One night a while ago, I purchased a salad from Loblaws to go with the roast chicken that often finds its way into my cart on grocery night. (No, no, I didn’t cook the roast chicken but I’m flattered that you even wondered.) The salad in question had roasted sweet potatoes, sunflower seeds, cranberries and some kind of green leaves. I didn’t even offer any to Reid and Ken. Ken told me in the past that he considers sweet potatoes a once-a-year food and Reid pretty much projectile vomitted the first time I gave her sweet potatoes and has never developed a taste for them.

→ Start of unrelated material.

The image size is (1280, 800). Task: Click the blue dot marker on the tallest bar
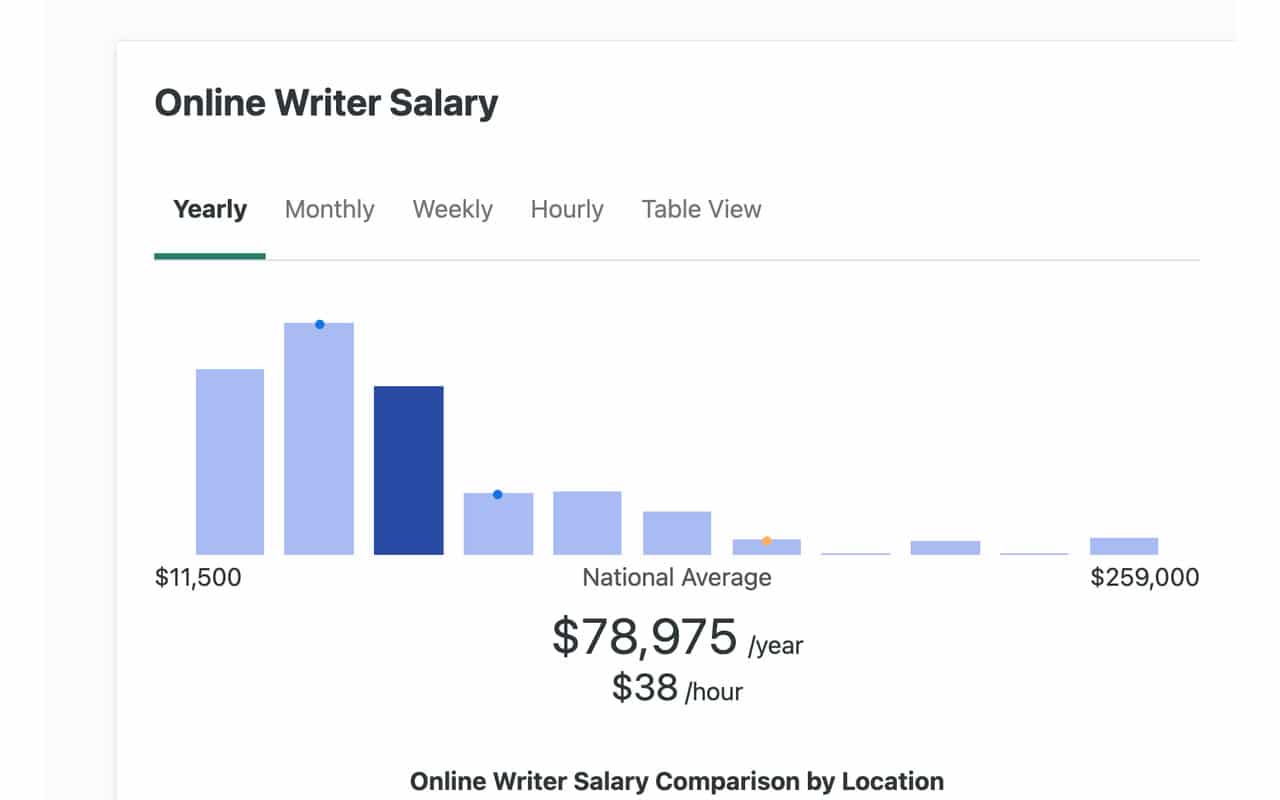(320, 323)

In any case, just as I was starting to eat the salad to which I’d treated myself, Reid told me not to eat it in a rather worried voice. She said, “It looks like food for the worms!” I could see why she say that. I tear open tea bags and sprinkle the leaves on the little bits of veggies that we give them. I don’t purée their food as the manual that came with the vermicomposter suggests I should but I do cut the bigger bits up. Such intensive food preparation seems a bit too much like pampering for worms, who are supposed to be part of our household’s waste management system rather than pets.

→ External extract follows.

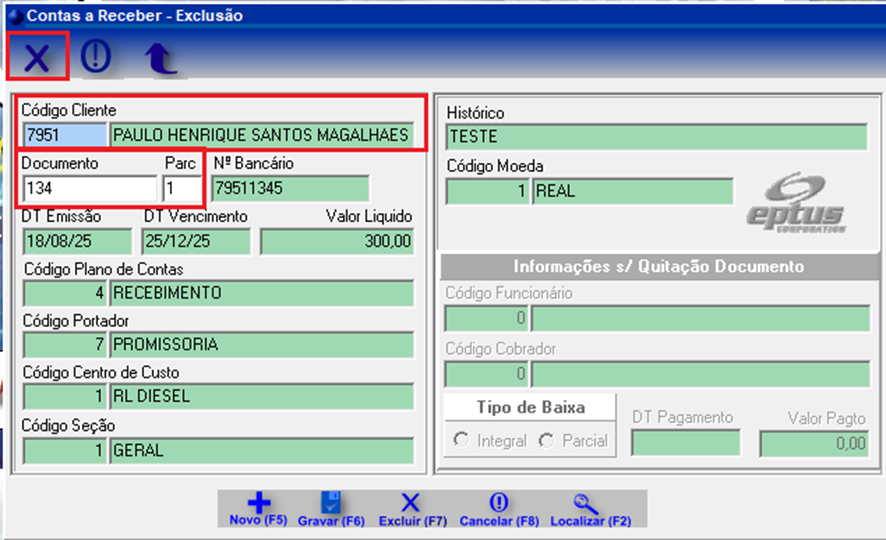Click the Nº Bancário field
Screen dimensions: 886x540
click(290, 188)

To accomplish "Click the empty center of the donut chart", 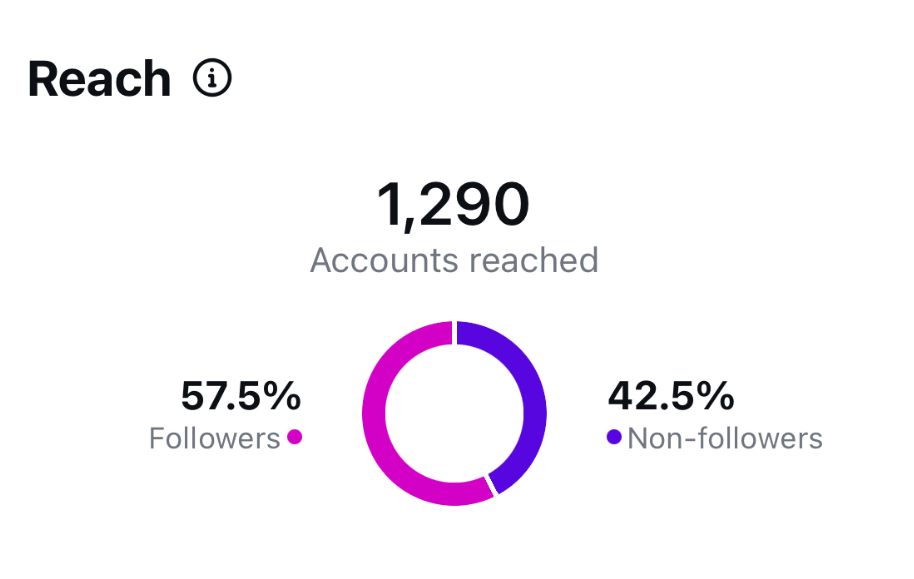I will tap(455, 412).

But I digress. I told Reid that she was under no obligation to share my salad. When she said that it looked “yucky,” I reminded her that it was rude to comment on other people’s food choices. Ken, in his secret, so-the-kid-doesn’t-hear voice, told me that he agreed with Reid. I’m said to say that the salad wasn’t as delicious as I’d imagined – too oily – and I’ve not had the opportunity to desensitize them to it’s appearance. I’ve got a Mediterranean vegetable stew in the crockpot for supper tonight. I hope it gets a better reception because the worms can’t possibly eat Reid and Ken’s shares.